La creencia popular y más arraigada, del
surgimiento de las artes marciales, es la que asevera, que se dieron en los
países del oriente. China, Japón Tailandia y otros, deben ser los países, donde
las artes marciales, se fueron gestando, hasta lo que son hoy día.
Las artes marciales, son diversas técnicas, para la
autodefensa. En las cuales, se dan como arma fundamental, las manos y los pies.
Muchas de ellas, son usadas para desestabilizar al oponente, por medio de
llaves, las cuales ocupan la misma fuerza del agresor. Otras, la mayoría que
ocupa las piernas, sirven para contraatacar.
Pero hay disciplinas que también han desarrollado el uso de
elementos externos al cuerpo humano. Como las varas de madera, los linchacos,
las espadas, etc. Técnicas que llevan años, en ser depuradas y en ser
controladas a la perfección.
Pero otro punto importante de las artes marciales, es que se
utilizan como técnicas de desarrollo interior. Es que las artes marciales,
también son usadas, para desarrollar aspectos positivos de la mente y el
espíritu. En el fondo, desarrollar una disciplina mental equilibrada.

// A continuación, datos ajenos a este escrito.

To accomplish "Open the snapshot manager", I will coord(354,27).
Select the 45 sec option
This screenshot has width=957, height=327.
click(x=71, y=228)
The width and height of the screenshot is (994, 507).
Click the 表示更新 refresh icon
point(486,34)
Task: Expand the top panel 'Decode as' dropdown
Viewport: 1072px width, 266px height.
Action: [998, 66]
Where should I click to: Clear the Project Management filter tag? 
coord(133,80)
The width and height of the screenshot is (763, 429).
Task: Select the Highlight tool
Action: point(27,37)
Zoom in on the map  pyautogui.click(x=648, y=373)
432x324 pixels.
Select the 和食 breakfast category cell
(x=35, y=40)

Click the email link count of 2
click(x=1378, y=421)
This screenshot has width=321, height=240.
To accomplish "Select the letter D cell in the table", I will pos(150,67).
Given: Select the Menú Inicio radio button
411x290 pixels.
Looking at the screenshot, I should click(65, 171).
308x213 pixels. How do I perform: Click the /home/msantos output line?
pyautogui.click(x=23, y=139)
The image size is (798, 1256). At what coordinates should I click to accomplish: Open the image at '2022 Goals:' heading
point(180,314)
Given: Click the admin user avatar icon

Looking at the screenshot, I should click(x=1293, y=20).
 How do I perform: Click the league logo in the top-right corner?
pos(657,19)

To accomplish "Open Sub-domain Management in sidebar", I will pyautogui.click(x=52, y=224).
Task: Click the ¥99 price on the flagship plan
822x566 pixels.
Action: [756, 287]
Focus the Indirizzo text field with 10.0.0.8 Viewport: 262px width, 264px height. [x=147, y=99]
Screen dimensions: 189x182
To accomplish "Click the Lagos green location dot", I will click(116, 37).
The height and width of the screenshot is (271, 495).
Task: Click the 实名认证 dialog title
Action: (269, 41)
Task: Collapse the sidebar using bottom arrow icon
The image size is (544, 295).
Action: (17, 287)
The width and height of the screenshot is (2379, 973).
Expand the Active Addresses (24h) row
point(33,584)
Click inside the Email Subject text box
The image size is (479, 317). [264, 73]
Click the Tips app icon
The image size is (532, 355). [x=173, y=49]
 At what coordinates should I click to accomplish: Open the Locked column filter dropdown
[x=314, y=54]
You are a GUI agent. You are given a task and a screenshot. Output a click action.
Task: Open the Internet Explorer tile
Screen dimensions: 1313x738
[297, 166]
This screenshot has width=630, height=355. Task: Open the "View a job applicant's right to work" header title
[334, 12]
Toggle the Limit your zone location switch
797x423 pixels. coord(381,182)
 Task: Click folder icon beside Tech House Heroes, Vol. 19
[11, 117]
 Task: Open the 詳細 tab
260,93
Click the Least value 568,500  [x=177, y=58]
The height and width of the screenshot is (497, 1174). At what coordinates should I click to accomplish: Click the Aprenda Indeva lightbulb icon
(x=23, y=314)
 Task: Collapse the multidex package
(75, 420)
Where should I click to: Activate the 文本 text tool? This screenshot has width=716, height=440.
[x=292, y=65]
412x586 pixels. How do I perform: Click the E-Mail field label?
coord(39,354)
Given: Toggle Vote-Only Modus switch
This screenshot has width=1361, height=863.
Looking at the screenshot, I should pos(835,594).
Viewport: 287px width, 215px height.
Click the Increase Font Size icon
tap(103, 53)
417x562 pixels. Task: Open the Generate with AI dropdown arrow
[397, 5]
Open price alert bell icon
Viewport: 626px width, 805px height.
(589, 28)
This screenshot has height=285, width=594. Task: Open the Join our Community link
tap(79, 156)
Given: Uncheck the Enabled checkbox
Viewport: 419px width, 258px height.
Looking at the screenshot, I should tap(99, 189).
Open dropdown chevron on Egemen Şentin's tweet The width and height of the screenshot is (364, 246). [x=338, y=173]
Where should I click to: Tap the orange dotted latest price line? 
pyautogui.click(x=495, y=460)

Entre las artes marciales más populares, podemos encontrar el
Karate, el Kun Fu, el Judo, el Akido y el Tae Kwan Do. De las cuales, hay varias
que son disciplinas olímpicas. En la gran mayoría de ellas, uno debe ir
ascendiendo un escalafón según sus habilidades. Estos escalafones en las artes
marciales, se miden por cinturones de diversos colores. En los cuales, el negro,
señala un superior al resto. Pero luego de ello, se deben ir sumando distintos
danes o niveles de maestría. Estos deben ser certificados, generalmente, por
maestros que provienen de los países orientales, ya mencionados. Por lo que la
carrera de aprendizaje de las artes marciales, es muy larga si es que uno desea
llegar, a un nivel de verdadera excelencia.